- PROBLEM TO WORK ON -
Pull out every one of the rows below and copy each line word for word. Leave the pictures out of the answer.

- DATA IN THIS EXERCISE -
= = = = = = =

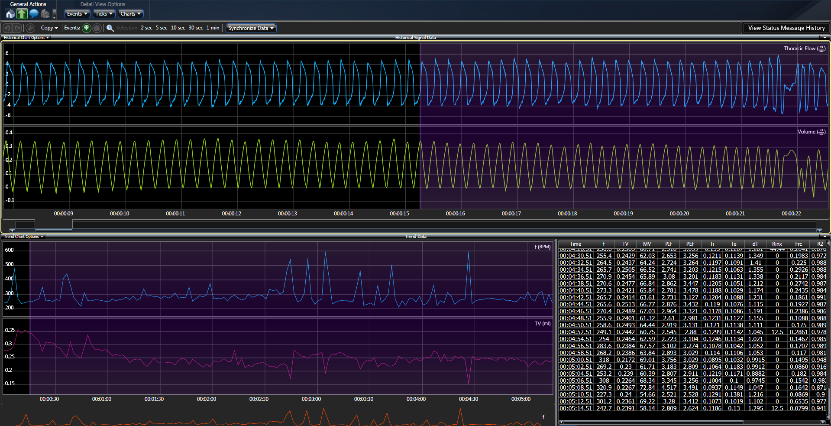Open the Synchronize Data dropdown

[x=251, y=28]
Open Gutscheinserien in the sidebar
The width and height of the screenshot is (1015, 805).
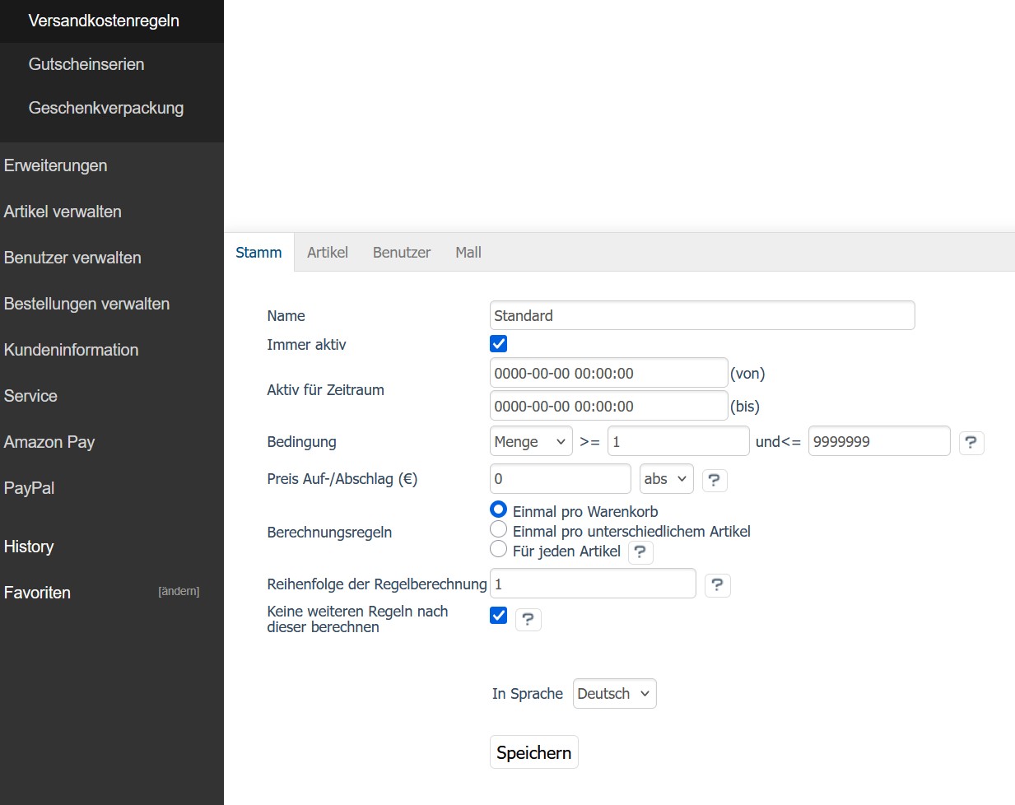coord(86,64)
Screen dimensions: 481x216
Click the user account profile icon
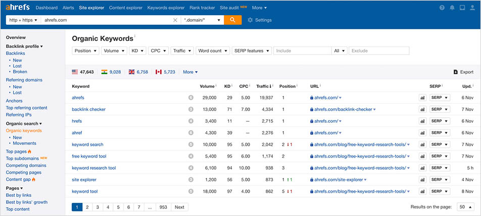click(473, 8)
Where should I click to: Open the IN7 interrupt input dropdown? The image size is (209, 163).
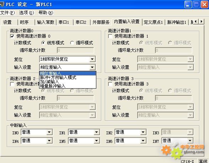pyautogui.click(x=177, y=141)
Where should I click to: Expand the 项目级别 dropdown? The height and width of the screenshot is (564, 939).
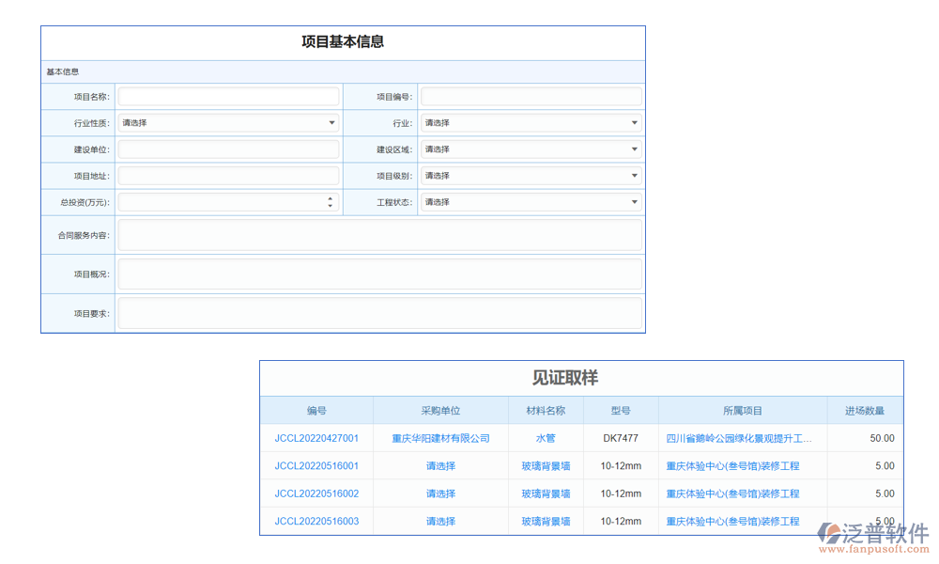(531, 176)
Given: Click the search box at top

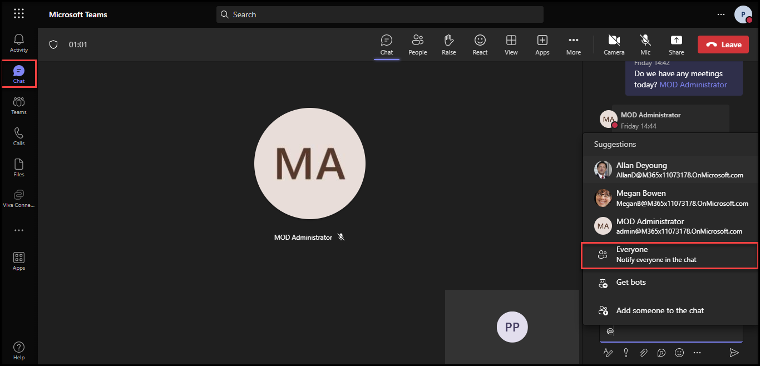Looking at the screenshot, I should [x=379, y=14].
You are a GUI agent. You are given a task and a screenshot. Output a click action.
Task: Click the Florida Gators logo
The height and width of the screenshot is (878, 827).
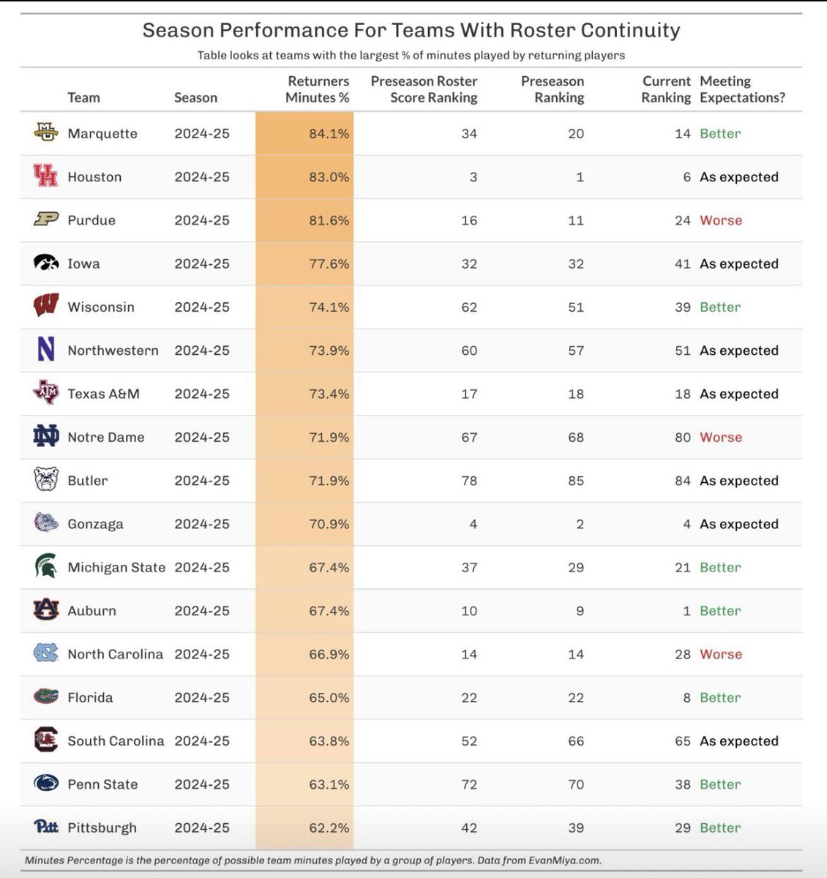point(46,697)
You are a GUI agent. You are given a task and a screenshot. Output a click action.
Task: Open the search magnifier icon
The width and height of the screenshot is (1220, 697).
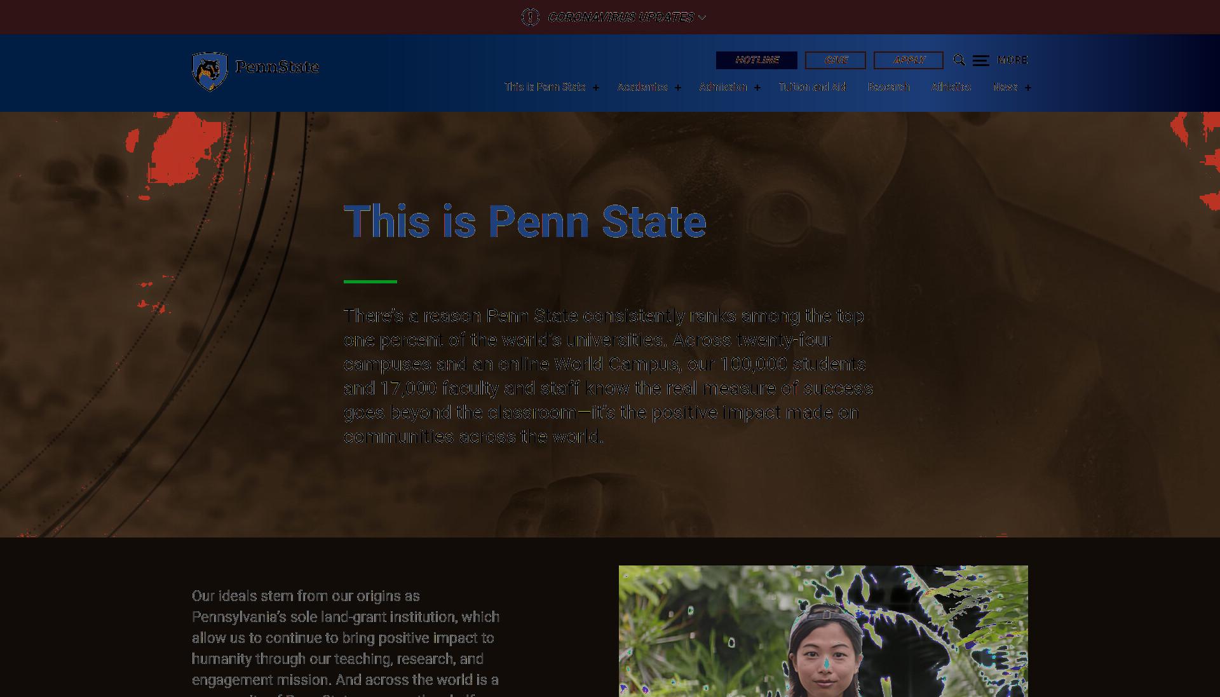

= = = = = = =

- TASK RESPONSE -
Open the Synchronize Data dropdown

[x=251, y=28]
Open Gutscheinserien in the sidebar
The width and height of the screenshot is (1015, 805).
coord(86,64)
Screen dimensions: 481x216
Click the user account profile icon
click(473, 8)
Where should I click to: Open the IN7 interrupt input dropdown? The image size is (209, 163).
pyautogui.click(x=177, y=141)
Where should I click to: Expand the 项目级别 dropdown? The height and width of the screenshot is (564, 939).
(531, 176)
Given: Click the search box at top

Looking at the screenshot, I should [x=379, y=14].
You are a GUI agent. You are given a task and a screenshot. Output a click action.
Task: Click the Florida Gators logo
The height and width of the screenshot is (878, 827).
point(46,697)
You are a GUI agent. You are given a task and a screenshot. Output a click action.
Task: Open the search magnifier icon
The width and height of the screenshot is (1220, 697).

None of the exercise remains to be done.